Lesion of the cerebellar paravermis increases dopamine D1 receptor levels in the contralateral striatum

Anatomical and biochemical findings have long suggested that a projection from the cerebellum to the basal ganglia exists, and recent findings proposed that the cerebellum influences glutamatergic striatal activity. We have previously shown that a complete, genetic, lack of Purkinje cells induces an upregulation of dopamine D1 receptors (DRD1) in the output of the basal ganglia, the substantia nigra pars reticulata. In this study, we produced a focal unilateral lesion in the cerebellar paravermal cortex and we studied the levels and distribution of dopamine receptors and transporters, with the use of in vitro receptor autoradiography. The lesion produced a statistically significant increase in DRD1 specific binding in the contralateral medial striatum and a bilateral decrease in dopamine transporter (DAT) levels in the dorsolateral striatum.

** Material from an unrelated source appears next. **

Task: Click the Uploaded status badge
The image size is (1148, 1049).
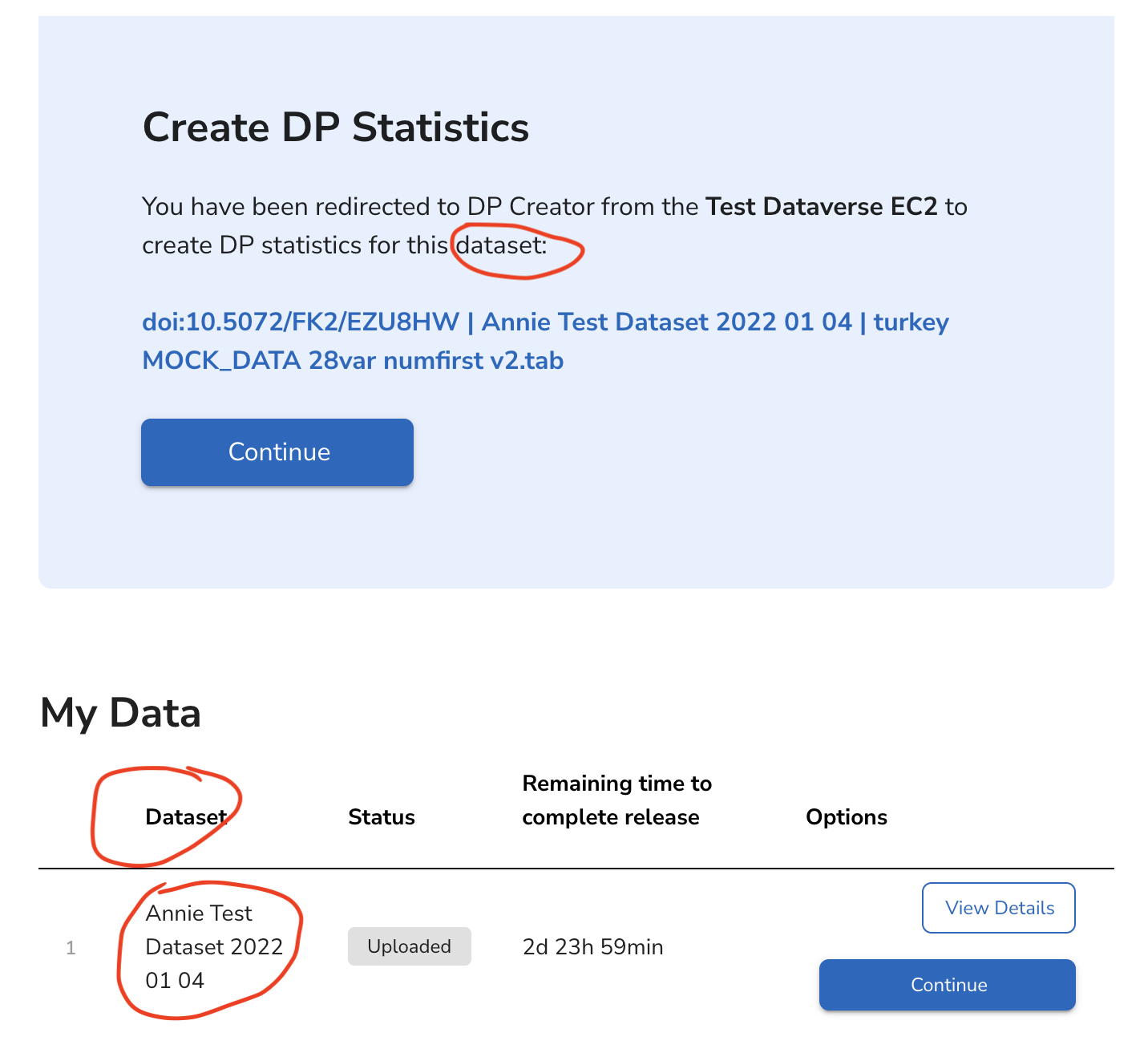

Our finding of a DRD1 increase after disruption of the cerebellar corticonuclear projection suggests that the cerebellar output modulates the basal ganglia DRD1-mediated pathway.

► Effects of cerebellar lesion on basal ganglia dopaminergic system are presented. ► Paravermal cortex lesion increases DRD1 levels in the contralateral medial striatum. ► DRD2/3 and DRD2/3/4 levels remain unchanged. ► DAT levels decrease bilaterally in dorsolateral striatum. ► Comparison to pcd mutant mice is presented.